## DESCRIPTION OF THE TASK
Repeat the data exactly, leaving out any image.

** MATERIAL FOR THE TASK follows **

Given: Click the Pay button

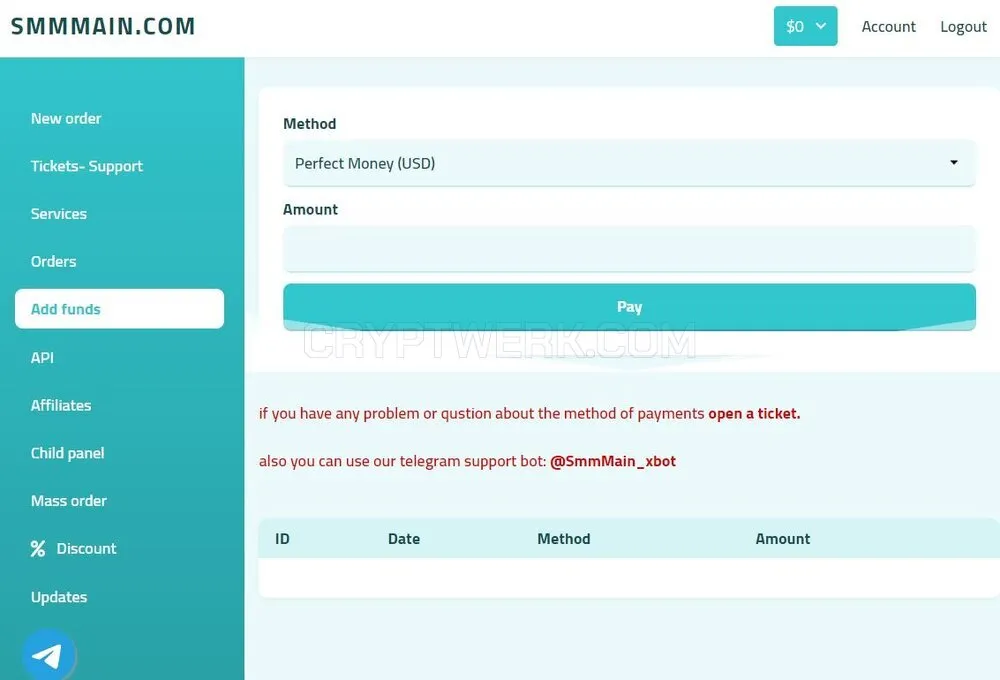Looking at the screenshot, I should [x=629, y=307].
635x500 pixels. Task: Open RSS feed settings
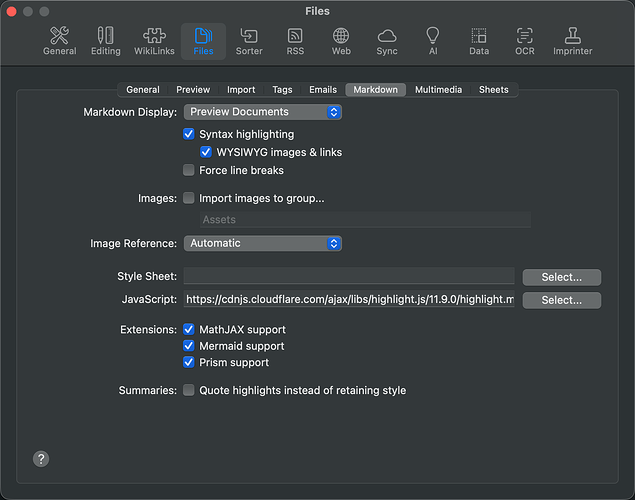coord(295,40)
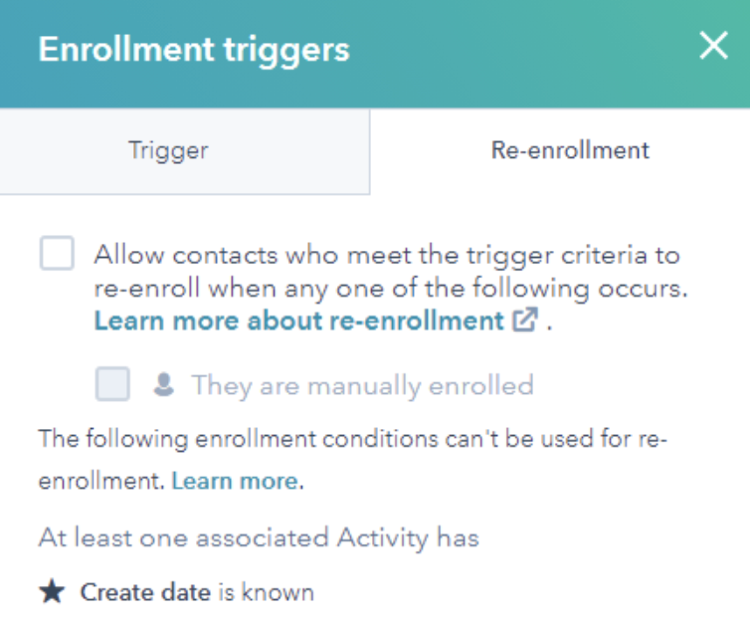The width and height of the screenshot is (750, 637).
Task: Click the re-enroll when any one occurs line
Action: coord(392,288)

** End of MATERIAL FOR THE TASK **

## SOLUTION
Given: Click the Pay button

Looking at the screenshot, I should [x=629, y=307].
635x500 pixels. Task: Open RSS feed settings
coord(295,40)
The width and height of the screenshot is (750, 637).
Task: Click the re-enroll when any one occurs line
Action: coord(392,288)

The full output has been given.